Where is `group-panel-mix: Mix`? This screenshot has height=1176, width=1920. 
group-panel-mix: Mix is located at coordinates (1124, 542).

* * *

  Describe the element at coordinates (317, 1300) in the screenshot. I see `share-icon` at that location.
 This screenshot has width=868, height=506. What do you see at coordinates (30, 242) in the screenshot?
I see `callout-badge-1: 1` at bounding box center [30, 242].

--

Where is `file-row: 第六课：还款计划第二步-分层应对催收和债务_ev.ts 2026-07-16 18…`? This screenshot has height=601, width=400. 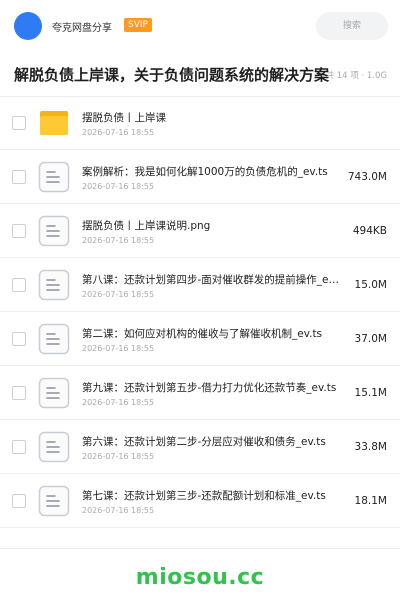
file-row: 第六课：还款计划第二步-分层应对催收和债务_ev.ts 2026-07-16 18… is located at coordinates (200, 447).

• [Exercise goal]: Write out the records from the line with "Describe the element" up to and including the line with "center [30, 242].", keeping every character as it appears.

• [Response to the task]:
  Describe the element at coordinates (317, 1300) in the screenshot. I see `share-icon` at that location.
 This screenshot has width=868, height=506. What do you see at coordinates (30, 242) in the screenshot?
I see `callout-badge-1: 1` at bounding box center [30, 242].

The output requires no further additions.